1.3.1.2. Divergences.

Une différence immédiate se présente entre les catégories des errants chroniques et les autres: elle touche à l’atteinte de l’ossature, tout à fait récurrente chez les premiers. Nous ne pourrons pas comparer ces sujets avec les parias, sur lesquels nous ne possédons pas de données particulières à ce niveau. En revanche, si les déportés témoignent de blessures graves de la charpente, elles succèdent toujours aux coups reçus de la part de leurs tortionnaires, donc à l’action exclusive d’un tiers. Mais la plupart des témoignages (F. Wetterwald, 1955) concernent cependant des plaies ouvertes à la suite d’infections: "(…) Tu ne peux t'appuyer sur ton pied droit déformé par l'œdème et ne le peux davantage sur ton pied gauche qu'orne un flamboyant phlegmon." (p 353) De même les pathologies apparaissent surtout comme les conséquences de parasitoses ou de malnutrition. Sauf dans le cas de Ali-Yann, proche des errants chroniques, qui manifeste en effet de fréquentes atteintes diverses des massifs osseux, les vagabonds psychiques sont rarement blessés sur le plan de la structure dure.

La particularité des grands exclus se remarque dans le fait qu'ils ont souvent confusément été partie prenante de leurs dommages osseux. Monsieur B (sujet n°1) participe à, ou subit, une agression dans le cadre professionnel et en garde une lésion lombaire, Monsieur S s'abîme les vertèbres par son métier et ses habitudes de vie, tout comme Monsieur C. Il se dessine une inattention importante, certes assez fréquente dans la population générale, face à la prévention de ce type de désordres, qui sont de plus identifiés comme inévitables.

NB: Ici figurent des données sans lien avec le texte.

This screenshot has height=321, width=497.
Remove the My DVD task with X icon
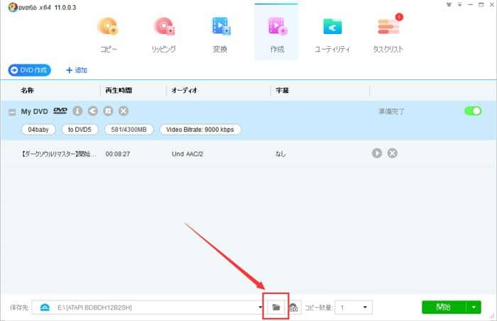(x=123, y=111)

Par ailleurs, Monsieur B (sujet n°4) glisse par inadvertance sur des excréments canins et se brise la malléole. Monsieur S essuie un grave accident de la circulation. Il existe dans ces deux cas, des hasards malencontreux, qui ne permettent cependant pas d'exclure leur participation à l'événement: Monsieur B, alcoolo-dépendant, était-il ivre lorsqu'il a chuté? Monsieur S a -t- il commis une imprudence dans sa conduite, pour subir cet événement? Evidemment, rien ne certifie la pertinence de cette piste, mais le flou des discours, l’évitement du développement des circonstances de l’accident, laissent imaginer d'autres origines que la seule malchance.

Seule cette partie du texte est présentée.